Shenyang, China — Overall average prices in North Korea have doubled since the end of last year.
Sources say that the reason behind the price rises is insufficient supplies within North Korea coupled to the effect of relatively strict crackdowns on the smuggling of goods in from China.
Rice is now reportedly 2,000 won per kilo (as of the 11th). Late last year it was between 900 and 1,000 won.
In late January, rice even reportedly reached 3,000 won in some areas. A source explained why, “There were rumors that state rice stores were empty, because even those people who are targeted for state distribution didn’t get any food in late January in some areas.” So, he went on, “Around that time, wholesalers colluded to fixed the price at 3,000 won.”
Thereafter, the source said, “Now, rice has dropped to around 2,000won,” explaining that, “When the price went up, the supply increased, so the price was amended again.” According to the latest research by The Daily NK, rice is now selling for 2,000 won in Pyongyang and Shinuiju, while in Nampo it is 1,900 won and 1,800 won in Hyesan..
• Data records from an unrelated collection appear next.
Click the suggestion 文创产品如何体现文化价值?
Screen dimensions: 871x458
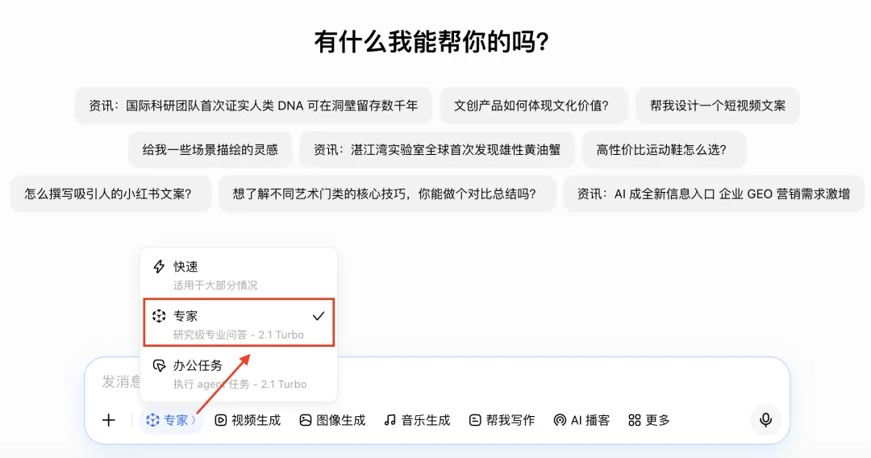tap(534, 106)
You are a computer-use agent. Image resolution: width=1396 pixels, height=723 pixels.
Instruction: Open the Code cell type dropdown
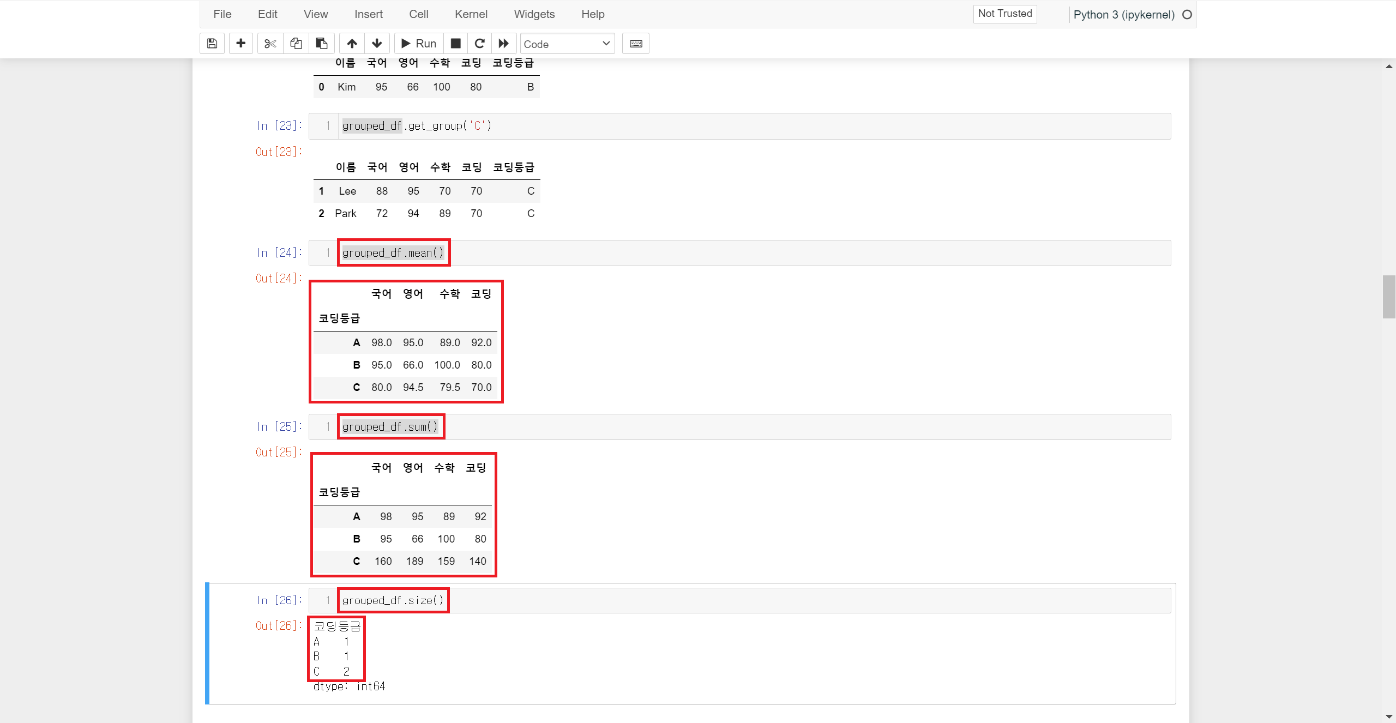[567, 44]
Corn, which generally costs half as much as rice, now sells for between 1,000 and 1,200 won, which is exactly double the price at the end of last year. Pork, which sold for 3,500 won per kilo in December last year, now goes for 6,500 won.
Sugar is even worse, having tripled: late last year it was 1,700 won per kilo, but has now reached more than 5,000 won. Red chilli pepper powder has also gone up from 7,000 won per kilo to 15,000 won.
Even though the North Korean authorities emphasized improving light industrial and agricultural production in the New Year’s Common Editorial, in reality the country is experiencing serious inflation due to a lack of goods in the markets. Therefore, it seems inevitable that people’s lives will get harder.